─── READING TEXT ───
3.2. Genetic Analysis of Non-Close Relatives

In some cases of catastrophe, it is not possible to obtain a sample from a close relative (parents, children or siblings), often due to their death or an unknown location. For this type of situation, there is the possibility of discerning whether an individual is related to the alleged father by employing an indirect test through the closest relatives, such as grandparents, paternal uncles, nephews or even a brother who is known for certain to be the biological son of the alleged father (half-brother).
The advantages of lineage markers come from their ability to estimate the biogeographical origin or exclusion in paternity/maternity testing of missing persons. Their main difficulty is their null power for establishing direct relationships between individuals (Palomo-Díez and López-Parra 2022; Shrivastava et al. 2022). When the results point to a “match” by mtDNA, differing from nuclear DNA, in the case of lineage markers, they do not refer to an individual but a group of individuals of the same maternal/paternal lineage (Shrivastava et al. 2022). In the specific case of lineage markers, mitochondrial DNA (mtDNA) and Y chromosome, these are particularly relevant when the relatives available for identification are already distant, and therefore it is not possible to carry out the study of nuclear markers (Gomes and Arroyo-Pardo 2022; Sahajpal and Ambers 2023). In this specific case, the information given by the lineage markers always indicates that the individual belongs to a certain family and lineage, making it impossible to carry out a concrete identification, that is, to say that the victim is “such a person” since all maternally and paternally related individuals will have the same mtDNA and Y chromosome genetic profile, respectively.
───
> **WORK REQUEST A**
Print the part of the passage on genetic analysis of non-close relatives from "In some cases" to "alleged father (half-brother).".
> **WORK REQUEST B**
In the passage on genetic analysis of non-close relatives, what is named as the main difficulty of lineage markers?
> **WORK REQUEST C**
Continue the passage on genetic analysis of non-close relatives with the next part after its last sentence.
─── DATA EXCERPTS ───
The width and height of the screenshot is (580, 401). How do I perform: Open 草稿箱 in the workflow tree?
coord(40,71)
───
─── DATA EXCERPTS ───
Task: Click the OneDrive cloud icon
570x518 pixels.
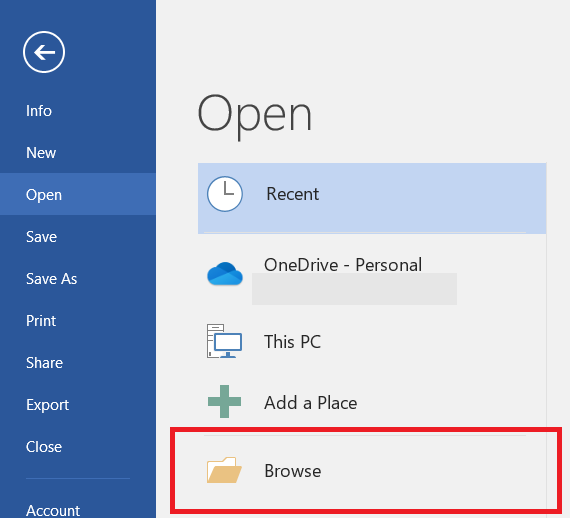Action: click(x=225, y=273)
───
> **ANSWER AREA A**
In some cases of catastrophe, it is not possible to obtain a sample from a close relative (parents, children or siblings), often due to their death or an unknown location. For this type of situation, there is the possibility of discerning whether an individual is related to the alleged father by employing an indirect test through the closest relatives, such as grandparents, paternal uncles, nephews or even a brother who is known for certain to be the biological son of the alleged father (half-brother).

> **ANSWER AREA B**
Their null power for establishing direct relationships between individuals.

> **ANSWER AREA C**
Despite not being one of the most used tools in forensic genetics, the X chromosome can be crucial in all cases where autosomal markers have neither exclusion nor discrimination power (Pinto et al. 2010, 2011). In case it is not possible to distinguish genealogies due to the same sharing values of identical alleles by descent, such as grandparents–grandchildren versus avuncular–nephews, the X chromosome markers, due to their particular form of transmission, are different in men and women and therefore allow the distinction of this type of genealogy (Gomes et al. 2012, 2019b, 2020; Pinto et al. 2012; Gomes 2020; Gomes and Arroyo-Pardo 2022). This type of problem can occur in cases of catastrophes where different relatives of the same family are involved in a catastrophic situation and genetic identification is the only feasible tool for identifying, for example, cadaveric remains. It is also relevant in cases where it is necessary to relate a woman to a certain paternal family, where the supposed father is inaccessible and analysis of the supposed paternal grandmother or paternal half-sisters, if they exist, may be resorted to.
However, it may also be the case that, although there are relatives close to the victim, the biological samples that can be recovered from the catastrophe do not allow the analysis of nuclear markers due to a marked degradation. In these specific cases, the most used genetic marker will be the mtDNA due to its considerable number of copies per cell, allowing not an identification, but the discarding or inclusion of the victim in a given family/maternal lineage.
Finally, in the event that no relative is found who claims a relative victim of the studied emergency, it is frankly useful to study not only nuclear markers but also lineage markers and include this information in databases of missing persons in the country(ies) affected by the disaster. Over the years, it is possible that distant relatives may donate a biological sample and identify victims, or at least place the victim in a certain family through maternal or paternal lines.